> **What is needed**: From the data below, return the exact lines starting at the line containing "You are a computer-use agent. Screen dimensions: 224x194" and ending at the line containing "Task: Click the Paste clipboard icon", both included, and nothing else.

Information section start

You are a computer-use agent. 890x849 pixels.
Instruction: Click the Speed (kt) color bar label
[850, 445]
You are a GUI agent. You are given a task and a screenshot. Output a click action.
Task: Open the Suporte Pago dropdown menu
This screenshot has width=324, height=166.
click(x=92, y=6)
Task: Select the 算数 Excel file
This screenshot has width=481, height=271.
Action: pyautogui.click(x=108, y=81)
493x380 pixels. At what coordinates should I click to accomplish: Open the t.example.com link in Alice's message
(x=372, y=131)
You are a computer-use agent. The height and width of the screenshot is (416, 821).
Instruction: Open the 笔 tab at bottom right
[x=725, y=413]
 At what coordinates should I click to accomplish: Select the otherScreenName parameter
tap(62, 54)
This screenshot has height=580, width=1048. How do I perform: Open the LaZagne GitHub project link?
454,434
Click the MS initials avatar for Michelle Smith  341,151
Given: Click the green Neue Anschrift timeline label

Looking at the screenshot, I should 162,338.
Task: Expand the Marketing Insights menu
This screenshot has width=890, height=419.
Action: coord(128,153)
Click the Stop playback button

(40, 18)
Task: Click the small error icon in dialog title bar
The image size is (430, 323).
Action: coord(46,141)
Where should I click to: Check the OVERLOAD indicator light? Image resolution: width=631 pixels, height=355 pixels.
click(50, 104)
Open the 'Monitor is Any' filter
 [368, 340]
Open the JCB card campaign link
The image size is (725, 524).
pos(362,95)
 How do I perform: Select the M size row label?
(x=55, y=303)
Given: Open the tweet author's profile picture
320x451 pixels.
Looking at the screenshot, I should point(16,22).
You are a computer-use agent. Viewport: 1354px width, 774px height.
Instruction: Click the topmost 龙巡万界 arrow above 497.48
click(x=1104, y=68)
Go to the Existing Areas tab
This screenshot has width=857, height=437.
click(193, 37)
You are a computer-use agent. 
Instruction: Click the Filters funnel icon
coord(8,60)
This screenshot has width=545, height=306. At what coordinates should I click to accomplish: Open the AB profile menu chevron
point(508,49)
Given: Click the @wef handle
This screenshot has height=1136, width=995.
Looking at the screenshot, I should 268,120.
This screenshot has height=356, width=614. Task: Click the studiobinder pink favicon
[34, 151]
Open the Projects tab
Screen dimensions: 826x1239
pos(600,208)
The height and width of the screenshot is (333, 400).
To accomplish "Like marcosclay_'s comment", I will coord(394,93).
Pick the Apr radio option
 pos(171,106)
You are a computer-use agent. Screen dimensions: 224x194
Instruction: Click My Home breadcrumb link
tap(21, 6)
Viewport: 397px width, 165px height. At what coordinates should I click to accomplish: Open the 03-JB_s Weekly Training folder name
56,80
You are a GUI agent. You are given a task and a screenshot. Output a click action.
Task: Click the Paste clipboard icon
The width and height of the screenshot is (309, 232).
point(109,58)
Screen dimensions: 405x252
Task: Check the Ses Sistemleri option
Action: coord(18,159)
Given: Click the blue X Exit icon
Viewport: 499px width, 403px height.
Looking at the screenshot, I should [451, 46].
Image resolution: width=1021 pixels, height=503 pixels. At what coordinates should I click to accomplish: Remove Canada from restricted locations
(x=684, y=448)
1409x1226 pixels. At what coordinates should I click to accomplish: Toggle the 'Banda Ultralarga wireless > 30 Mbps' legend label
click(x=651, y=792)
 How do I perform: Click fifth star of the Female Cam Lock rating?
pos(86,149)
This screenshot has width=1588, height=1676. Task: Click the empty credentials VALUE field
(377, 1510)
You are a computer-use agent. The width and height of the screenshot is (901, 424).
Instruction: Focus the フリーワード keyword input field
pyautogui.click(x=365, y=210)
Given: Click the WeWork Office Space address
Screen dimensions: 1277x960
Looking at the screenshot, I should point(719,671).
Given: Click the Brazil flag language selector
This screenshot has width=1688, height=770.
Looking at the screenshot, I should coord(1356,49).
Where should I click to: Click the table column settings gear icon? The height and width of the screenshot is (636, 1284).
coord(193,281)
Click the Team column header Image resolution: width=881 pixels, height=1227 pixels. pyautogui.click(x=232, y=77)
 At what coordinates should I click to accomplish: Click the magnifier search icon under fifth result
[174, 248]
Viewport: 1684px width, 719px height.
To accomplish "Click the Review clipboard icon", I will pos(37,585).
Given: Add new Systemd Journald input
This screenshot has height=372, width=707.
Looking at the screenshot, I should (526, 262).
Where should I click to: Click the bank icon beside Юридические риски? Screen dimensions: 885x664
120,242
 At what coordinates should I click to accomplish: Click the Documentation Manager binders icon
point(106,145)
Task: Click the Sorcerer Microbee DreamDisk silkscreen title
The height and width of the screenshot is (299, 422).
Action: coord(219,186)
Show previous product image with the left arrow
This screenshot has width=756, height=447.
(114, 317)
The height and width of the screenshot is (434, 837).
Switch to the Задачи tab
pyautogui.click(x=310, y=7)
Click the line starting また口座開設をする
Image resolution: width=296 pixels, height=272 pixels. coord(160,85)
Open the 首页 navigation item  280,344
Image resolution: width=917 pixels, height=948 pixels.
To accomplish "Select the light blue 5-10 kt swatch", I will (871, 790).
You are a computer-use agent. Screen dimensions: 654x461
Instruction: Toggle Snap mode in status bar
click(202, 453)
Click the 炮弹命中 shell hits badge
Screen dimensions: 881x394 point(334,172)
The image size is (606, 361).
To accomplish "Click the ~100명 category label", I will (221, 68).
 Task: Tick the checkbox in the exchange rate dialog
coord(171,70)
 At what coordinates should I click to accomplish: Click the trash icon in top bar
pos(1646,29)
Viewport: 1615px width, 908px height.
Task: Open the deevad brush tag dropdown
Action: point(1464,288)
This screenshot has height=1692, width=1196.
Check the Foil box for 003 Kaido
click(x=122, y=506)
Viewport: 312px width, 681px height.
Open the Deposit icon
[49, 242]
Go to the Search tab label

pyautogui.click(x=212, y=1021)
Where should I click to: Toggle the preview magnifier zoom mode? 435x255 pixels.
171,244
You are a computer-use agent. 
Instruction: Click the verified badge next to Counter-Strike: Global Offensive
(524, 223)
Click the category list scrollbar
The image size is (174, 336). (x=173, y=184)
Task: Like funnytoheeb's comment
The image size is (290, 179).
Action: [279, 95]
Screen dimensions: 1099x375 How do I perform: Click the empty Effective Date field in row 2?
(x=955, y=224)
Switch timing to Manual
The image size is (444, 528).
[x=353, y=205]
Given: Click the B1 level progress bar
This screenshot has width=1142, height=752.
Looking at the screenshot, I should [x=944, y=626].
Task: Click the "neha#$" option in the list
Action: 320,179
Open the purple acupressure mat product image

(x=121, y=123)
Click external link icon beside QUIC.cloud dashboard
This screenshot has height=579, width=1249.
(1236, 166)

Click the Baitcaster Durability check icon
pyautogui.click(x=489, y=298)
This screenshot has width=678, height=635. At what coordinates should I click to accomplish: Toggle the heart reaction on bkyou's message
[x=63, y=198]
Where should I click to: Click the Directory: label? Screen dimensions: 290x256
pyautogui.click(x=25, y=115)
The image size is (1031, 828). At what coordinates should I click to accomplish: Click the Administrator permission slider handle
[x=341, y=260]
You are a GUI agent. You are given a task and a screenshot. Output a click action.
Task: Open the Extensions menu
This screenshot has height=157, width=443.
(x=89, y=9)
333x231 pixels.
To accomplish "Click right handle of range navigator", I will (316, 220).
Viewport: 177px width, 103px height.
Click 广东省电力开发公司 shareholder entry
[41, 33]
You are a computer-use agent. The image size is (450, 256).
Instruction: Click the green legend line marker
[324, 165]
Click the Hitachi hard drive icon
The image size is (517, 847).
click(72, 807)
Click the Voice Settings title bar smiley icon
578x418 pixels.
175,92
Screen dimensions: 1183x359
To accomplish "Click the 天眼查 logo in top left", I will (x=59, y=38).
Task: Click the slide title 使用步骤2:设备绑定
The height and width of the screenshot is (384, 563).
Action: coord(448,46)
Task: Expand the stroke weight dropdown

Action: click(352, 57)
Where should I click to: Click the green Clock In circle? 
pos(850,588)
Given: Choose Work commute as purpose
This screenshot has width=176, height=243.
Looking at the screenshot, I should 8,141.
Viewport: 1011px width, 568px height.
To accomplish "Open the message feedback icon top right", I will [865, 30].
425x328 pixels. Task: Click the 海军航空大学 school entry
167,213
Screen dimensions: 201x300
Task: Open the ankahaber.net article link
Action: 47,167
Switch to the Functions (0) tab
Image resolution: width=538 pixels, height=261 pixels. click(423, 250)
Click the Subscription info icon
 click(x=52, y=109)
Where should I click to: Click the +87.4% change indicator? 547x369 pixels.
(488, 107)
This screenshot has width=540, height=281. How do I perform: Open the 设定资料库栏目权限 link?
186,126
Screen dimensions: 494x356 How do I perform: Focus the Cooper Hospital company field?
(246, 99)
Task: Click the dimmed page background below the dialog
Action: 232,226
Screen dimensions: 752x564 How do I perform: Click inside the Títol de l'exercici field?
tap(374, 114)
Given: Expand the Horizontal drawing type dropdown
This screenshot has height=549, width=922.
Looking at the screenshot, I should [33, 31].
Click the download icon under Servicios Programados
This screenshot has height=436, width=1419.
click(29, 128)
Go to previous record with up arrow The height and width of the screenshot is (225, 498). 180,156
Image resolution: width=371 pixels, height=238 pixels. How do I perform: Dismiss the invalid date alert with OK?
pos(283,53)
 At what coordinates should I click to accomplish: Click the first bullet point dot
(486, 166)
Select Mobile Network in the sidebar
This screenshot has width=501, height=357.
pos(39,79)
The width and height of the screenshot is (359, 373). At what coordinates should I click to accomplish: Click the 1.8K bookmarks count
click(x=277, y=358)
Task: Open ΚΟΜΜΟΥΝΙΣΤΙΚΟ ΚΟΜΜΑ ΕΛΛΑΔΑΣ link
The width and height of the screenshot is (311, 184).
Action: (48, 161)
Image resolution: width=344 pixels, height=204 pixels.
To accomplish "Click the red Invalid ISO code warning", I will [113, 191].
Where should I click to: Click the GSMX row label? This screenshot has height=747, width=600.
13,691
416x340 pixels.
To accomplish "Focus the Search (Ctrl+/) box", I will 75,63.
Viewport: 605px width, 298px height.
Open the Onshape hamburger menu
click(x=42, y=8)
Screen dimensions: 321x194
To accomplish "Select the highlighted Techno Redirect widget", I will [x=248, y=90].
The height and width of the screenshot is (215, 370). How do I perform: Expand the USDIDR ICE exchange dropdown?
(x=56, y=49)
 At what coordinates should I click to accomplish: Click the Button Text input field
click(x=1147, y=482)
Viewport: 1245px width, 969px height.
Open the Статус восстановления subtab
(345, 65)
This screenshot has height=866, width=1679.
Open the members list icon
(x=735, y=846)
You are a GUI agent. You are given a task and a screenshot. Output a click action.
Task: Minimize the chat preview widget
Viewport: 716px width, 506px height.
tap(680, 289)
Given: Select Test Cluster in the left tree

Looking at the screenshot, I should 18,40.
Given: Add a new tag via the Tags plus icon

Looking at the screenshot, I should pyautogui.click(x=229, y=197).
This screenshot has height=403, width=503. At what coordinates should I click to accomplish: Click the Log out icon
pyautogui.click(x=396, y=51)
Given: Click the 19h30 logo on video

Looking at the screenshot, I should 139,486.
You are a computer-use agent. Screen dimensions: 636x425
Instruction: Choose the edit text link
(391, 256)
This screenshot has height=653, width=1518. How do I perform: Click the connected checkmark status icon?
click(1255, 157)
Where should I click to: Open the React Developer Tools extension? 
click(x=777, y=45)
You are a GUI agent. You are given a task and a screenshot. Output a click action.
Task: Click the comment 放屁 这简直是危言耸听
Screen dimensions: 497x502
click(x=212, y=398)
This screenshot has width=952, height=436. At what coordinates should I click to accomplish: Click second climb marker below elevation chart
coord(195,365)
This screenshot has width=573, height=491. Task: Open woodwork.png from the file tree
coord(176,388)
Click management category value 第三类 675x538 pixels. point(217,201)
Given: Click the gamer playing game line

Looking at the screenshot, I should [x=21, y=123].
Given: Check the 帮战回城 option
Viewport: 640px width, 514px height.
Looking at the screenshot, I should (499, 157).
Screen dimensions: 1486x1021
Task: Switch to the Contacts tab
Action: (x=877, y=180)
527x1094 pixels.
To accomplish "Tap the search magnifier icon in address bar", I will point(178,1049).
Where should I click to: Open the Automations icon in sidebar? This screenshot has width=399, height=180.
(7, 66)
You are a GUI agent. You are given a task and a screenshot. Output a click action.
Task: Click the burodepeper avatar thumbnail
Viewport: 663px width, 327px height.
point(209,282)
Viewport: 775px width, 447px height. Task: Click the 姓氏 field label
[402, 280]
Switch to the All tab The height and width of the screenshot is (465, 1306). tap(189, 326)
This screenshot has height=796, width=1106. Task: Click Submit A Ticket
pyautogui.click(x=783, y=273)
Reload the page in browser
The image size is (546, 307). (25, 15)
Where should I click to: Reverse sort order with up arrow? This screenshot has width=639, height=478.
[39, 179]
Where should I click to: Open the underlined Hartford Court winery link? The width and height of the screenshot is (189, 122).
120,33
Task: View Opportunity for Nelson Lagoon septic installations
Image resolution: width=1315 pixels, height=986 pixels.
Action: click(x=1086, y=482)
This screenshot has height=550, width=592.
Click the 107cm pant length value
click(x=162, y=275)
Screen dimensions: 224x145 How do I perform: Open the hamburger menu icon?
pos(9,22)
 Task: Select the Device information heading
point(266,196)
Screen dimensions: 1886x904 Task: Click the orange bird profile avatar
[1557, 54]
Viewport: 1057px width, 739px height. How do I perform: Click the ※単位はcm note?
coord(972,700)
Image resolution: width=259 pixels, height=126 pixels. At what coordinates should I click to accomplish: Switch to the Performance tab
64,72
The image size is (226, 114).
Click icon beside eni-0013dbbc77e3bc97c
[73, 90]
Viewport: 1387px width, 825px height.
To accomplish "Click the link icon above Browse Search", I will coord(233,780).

Information section end

> **Written response**:
You are a computer-use agent. Screen dimensions: 224x194
Instruction: Click My Home breadcrumb link
tap(21, 6)
Viewport: 397px width, 165px height. At what coordinates should I click to accomplish: Open the 03-JB_s Weekly Training folder name
56,80
You are a GUI agent. You are given a task and a screenshot. Output a click action.
Task: Click the Paste clipboard icon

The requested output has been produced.